[Pixel coordinate grounding data]

____________________

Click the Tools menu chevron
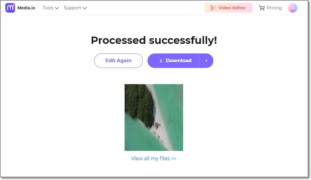Viewport: 311px width, 180px height. 57,8
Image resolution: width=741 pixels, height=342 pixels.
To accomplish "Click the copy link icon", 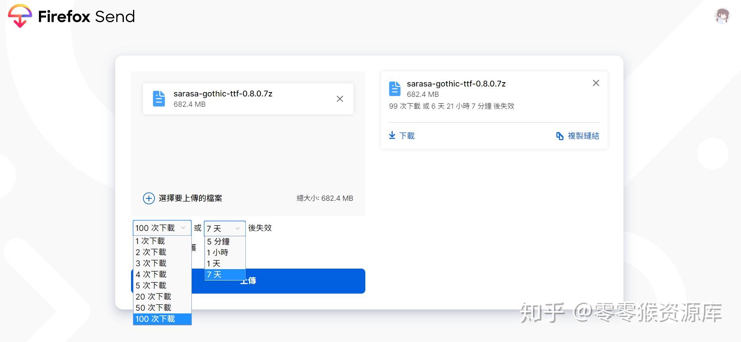I will click(560, 136).
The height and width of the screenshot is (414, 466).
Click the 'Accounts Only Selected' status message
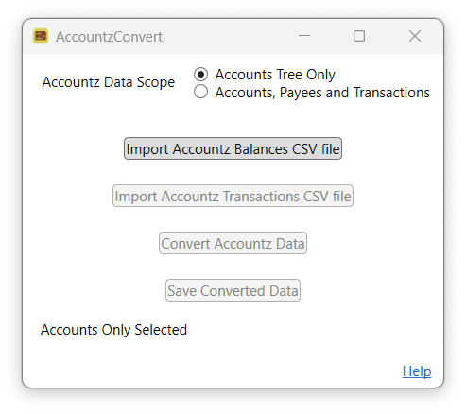tap(113, 330)
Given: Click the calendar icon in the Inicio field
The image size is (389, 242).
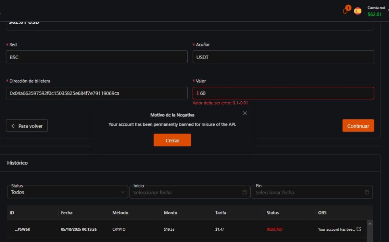Looking at the screenshot, I should [x=244, y=192].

____________________

*THE PROBLEM*
The pictures stay out; repeat exactly the lines from the one with "Given: Click the" to the end of the entries above, and nothing else.

*RESPONSE FOR THIS EXERCISE*
Given: Click the calendar icon in the Inicio field
The image size is (389, 242).
Looking at the screenshot, I should [x=244, y=192].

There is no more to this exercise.